Exercise directions:
From the records below, output exactly the lines running from the line containing "916x515 pixels." through the line containing "Click the Paramètres", and no others.

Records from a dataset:
■ ■ ■ ■ ■ ■ ■
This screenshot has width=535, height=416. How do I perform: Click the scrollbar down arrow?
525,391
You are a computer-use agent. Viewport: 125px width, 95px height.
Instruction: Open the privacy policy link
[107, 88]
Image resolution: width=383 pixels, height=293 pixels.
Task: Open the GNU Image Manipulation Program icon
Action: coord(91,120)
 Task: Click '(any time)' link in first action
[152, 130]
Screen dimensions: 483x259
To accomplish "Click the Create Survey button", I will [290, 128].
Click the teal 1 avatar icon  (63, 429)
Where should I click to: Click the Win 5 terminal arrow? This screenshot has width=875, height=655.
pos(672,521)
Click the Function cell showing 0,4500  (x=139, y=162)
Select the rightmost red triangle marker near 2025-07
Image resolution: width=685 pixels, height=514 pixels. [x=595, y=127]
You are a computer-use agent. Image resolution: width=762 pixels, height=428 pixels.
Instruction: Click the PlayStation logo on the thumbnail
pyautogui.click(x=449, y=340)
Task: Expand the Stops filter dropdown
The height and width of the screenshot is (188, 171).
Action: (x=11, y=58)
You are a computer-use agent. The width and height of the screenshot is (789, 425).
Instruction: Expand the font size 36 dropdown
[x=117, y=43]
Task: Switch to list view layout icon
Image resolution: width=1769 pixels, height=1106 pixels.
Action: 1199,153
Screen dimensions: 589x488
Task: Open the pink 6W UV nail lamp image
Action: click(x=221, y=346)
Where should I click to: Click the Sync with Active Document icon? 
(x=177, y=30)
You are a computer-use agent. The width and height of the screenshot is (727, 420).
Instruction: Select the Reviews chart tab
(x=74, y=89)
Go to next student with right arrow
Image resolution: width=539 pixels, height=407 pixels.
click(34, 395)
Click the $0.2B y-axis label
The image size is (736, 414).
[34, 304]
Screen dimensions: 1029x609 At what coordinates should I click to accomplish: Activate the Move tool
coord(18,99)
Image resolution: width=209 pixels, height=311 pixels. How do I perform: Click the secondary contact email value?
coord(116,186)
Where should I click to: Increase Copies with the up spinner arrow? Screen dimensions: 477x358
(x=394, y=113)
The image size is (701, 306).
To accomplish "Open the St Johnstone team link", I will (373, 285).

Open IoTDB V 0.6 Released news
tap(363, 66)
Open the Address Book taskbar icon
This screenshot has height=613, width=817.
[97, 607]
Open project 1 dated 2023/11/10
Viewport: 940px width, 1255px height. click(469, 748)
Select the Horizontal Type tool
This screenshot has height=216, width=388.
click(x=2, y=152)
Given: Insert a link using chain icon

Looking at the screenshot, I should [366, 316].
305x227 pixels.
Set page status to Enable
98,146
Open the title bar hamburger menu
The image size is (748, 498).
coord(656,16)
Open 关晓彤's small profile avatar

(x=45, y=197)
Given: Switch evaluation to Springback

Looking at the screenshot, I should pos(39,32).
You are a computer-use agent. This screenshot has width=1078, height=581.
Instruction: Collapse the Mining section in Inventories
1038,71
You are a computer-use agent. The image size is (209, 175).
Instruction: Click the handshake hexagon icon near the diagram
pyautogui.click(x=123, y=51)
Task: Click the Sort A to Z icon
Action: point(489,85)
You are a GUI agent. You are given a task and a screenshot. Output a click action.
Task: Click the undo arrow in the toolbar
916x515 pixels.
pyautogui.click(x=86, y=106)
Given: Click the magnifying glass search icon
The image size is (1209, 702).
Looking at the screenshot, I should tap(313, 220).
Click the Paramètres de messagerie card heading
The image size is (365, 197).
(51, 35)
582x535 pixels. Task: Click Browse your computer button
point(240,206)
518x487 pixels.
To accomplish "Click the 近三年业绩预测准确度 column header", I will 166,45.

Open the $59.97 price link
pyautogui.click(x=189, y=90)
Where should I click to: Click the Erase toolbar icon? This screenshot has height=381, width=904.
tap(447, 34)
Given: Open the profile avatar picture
■ ■ ■ ■ ■ ■ ■
Exercise solution:
916x515 pixels.
pyautogui.click(x=86, y=106)
Given: Click the magnifying glass search icon
The image size is (1209, 702).
Looking at the screenshot, I should tap(313, 220).
Click the Paramètres de messagerie card heading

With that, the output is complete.